The Berlinale has two primary sidebars, Panorama and Focus. Panorama is the less interesting of the two, largely devoted to middling titles that don’t fit elsewhere, and this year’s tepid selection is no exception. Forum is the section dedicated to more stylistically audacious entries as well as ones bearing a distinct authorial stamp. This year’s opening film, Guy Maddin’s The Forbidden Room, is a case in point. Although a recipient of rave reviews upon its Sundance premiere, it should only be approached by cinephiles of the most indulgent kind. For most others (including fans of Maddin’s previous work), the frenetic 130-minute amalgam of seemingly every half-thought-out idea the director has ever had, as staggeringly creative and sporadically amusing as it may be, will be more akin to a bad acid trip than a film.

A more digestible look inside an auteur’s head, Antoine Barraud’s Portrait of the Artist stars House of Pleasures/Saint Laurent director Bertrand Bonello as a fictionalised version of himself. Beset by writer’s block, he struggles to come up with a new film based on the theme of monstrosity, roaming museums hoping to draw inspiration from the work of artists such as Bacon, Renoir, Arbus, Balthus and others. As he grows increasingly desperate, his reality becomes unhinged, and the more surreal things become, the more his world starts to resemble one of his own films. What could easily have lent itself to masturbatory, navel-gazing ruminations on art is instead a perceptive and refreshingly ironic look at the creative process that feels like a cross between Barton Fink and The Kidnapping of Michel Houellebecq.

For Queen of Earth, Alex Ross Perry has reunited with Elisabeth Moss as well as much of the principal crew from Listen Up Philip. Abandoning the narcissistic male protagonists of his two previous features, Perry portrays two women who retreat to a lakeside cabin to try and deal with unresolved personal issues. In interviews, Moss has cited Roman Polanski’s claustrophobic psychological thrillers and Robert Altman’s Images as influences.

Forum habitué Jem Cohen follows up his highly successful Museum Hours with Counting, an essayistic saunter through several cities – Istanbul, Moscow, New York, Porto, St. Petersburg, and one purposely left unnamed – with a deliberate nod to the work of Chris Marker. Also in essay/diary film territory, Joaquim Pinto and husband Nuno Leonel present their latest collaboration, Fish Tail. The characteristically meditative and free-floating portrait of a Portuguese fishing village captures the villagers’ struggle in keeping their traditional fishing methods alive in the face of aggressive industrial progress. The film’s footage was originally shot between 1999 and 2001 for a TV documentary that was permanently shelved after a single showing due to conflict with the broadcasters. With the fishermen’s fight largely lost in the meanwhile, the filmmakers have reassembled the material into an elegiac tribute to a bygone way of life.

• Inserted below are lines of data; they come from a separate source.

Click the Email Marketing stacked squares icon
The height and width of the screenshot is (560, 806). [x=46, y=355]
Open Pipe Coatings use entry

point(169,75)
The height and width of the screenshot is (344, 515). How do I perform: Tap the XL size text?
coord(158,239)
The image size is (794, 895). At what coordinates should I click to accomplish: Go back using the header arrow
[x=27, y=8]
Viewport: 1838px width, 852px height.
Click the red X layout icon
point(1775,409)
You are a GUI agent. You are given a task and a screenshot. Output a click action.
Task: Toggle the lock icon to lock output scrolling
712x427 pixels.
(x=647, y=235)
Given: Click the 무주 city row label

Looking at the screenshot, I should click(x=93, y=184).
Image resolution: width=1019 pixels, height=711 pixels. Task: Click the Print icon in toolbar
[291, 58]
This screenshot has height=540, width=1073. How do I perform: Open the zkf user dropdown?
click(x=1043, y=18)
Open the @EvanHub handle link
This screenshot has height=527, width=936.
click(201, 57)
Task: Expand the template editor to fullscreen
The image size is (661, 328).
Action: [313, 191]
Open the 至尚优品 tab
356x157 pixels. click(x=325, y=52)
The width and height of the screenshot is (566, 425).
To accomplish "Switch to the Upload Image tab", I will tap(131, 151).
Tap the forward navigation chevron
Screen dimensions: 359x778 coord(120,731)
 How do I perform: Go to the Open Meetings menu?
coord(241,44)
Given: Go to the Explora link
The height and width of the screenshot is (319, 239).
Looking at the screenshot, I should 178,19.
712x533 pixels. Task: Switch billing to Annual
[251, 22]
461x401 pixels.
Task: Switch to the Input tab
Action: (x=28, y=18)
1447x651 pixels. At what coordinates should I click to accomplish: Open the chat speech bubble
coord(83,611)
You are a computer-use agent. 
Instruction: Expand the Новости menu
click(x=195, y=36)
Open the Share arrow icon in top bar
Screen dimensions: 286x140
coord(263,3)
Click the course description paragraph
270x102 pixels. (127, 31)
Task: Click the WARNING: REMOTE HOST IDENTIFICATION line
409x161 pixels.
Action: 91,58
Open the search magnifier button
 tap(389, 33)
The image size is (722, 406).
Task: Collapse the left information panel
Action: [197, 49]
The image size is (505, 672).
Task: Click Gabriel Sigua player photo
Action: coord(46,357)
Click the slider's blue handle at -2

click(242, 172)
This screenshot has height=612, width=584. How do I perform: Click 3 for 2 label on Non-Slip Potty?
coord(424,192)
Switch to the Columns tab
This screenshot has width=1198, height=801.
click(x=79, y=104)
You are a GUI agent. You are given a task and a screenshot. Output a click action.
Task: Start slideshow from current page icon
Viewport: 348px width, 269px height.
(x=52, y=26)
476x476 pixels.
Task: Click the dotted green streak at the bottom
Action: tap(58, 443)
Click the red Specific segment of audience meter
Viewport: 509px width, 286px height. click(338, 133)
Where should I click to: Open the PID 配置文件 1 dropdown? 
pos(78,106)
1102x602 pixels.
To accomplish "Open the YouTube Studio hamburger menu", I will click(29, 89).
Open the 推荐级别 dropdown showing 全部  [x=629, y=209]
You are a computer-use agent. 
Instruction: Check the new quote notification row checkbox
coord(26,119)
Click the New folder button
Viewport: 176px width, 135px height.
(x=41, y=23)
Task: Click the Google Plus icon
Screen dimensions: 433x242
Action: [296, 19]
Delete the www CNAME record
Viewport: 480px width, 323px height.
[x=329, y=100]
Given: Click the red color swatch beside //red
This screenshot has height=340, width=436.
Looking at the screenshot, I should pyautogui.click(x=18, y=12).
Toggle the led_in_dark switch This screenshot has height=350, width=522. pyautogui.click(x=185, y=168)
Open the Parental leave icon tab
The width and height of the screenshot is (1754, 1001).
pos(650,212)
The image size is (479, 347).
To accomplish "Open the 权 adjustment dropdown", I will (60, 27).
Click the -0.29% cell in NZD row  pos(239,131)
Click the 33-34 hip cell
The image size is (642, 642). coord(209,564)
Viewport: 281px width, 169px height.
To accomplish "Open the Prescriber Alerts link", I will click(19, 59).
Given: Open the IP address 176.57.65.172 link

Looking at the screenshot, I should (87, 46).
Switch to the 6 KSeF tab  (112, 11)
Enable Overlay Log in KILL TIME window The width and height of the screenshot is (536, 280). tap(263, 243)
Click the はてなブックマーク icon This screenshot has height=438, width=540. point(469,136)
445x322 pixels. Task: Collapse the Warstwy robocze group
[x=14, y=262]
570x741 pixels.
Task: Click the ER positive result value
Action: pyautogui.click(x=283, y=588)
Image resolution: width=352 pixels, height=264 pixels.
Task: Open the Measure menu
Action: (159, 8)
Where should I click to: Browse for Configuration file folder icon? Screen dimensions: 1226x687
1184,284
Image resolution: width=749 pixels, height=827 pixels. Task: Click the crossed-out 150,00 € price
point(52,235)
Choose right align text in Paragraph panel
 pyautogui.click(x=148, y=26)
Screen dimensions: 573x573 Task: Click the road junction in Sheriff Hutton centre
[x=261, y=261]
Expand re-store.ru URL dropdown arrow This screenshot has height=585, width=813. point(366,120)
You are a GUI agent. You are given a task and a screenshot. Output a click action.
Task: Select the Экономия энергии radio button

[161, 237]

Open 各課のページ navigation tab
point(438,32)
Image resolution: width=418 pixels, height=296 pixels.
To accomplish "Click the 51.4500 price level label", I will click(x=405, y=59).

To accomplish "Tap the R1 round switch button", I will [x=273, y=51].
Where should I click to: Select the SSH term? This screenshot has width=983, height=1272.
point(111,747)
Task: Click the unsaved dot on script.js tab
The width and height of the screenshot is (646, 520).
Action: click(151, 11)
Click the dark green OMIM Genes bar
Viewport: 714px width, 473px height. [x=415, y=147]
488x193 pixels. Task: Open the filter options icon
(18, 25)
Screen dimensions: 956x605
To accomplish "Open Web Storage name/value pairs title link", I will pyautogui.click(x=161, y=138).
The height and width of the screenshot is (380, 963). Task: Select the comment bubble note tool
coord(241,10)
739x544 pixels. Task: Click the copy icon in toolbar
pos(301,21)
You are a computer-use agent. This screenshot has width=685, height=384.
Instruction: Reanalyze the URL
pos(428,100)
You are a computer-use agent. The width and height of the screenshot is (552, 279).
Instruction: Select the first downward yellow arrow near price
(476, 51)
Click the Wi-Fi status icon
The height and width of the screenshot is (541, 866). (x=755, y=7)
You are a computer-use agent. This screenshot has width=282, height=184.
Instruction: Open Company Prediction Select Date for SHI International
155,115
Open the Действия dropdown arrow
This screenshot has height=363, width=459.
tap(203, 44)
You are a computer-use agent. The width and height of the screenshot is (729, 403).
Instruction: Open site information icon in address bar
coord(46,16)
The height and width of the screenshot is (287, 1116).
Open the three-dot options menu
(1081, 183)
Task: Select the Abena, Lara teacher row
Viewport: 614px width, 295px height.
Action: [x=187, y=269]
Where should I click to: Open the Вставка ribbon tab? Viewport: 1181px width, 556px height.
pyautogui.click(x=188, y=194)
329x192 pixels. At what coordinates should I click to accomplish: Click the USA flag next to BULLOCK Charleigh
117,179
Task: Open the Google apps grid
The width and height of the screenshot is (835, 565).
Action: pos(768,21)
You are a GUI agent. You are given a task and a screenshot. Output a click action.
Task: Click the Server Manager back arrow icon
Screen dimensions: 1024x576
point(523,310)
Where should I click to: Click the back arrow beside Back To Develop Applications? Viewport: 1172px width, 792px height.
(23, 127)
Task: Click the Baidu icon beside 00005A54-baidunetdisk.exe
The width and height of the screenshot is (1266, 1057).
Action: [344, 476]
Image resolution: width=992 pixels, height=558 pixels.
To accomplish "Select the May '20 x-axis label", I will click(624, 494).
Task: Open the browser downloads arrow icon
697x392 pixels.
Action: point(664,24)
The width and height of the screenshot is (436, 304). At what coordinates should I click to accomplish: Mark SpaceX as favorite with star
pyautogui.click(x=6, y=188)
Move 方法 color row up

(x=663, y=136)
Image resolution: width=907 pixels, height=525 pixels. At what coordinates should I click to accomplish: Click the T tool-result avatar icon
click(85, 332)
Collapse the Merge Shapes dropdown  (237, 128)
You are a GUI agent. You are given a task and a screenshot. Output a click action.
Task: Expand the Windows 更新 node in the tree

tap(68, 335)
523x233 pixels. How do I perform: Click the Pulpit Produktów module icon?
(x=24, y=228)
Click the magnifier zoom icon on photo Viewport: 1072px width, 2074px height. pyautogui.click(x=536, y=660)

Certain to spur the greatest excitement in certain quarters is the premiere of the new film by Kidlat Tahimik, the godfather of Filipino independent cinema. The screening of a Tahimik film is always a rare occasion, but the opportunity of finally seeing Balikbayan #1 Memories of Overdevelopment Redux is downright extraordinary. The film, which tells the story of Enrique of Malacca, Magellan’s slave and arguably the first person to ever circumnavigate the globe, has been in the making for 35 years. A sui generis historical epic, the film freely mixes genres, integrates a variety of formats and features a carousel of actors spanning three generations – it may very well be Tahimik’s magnum opus.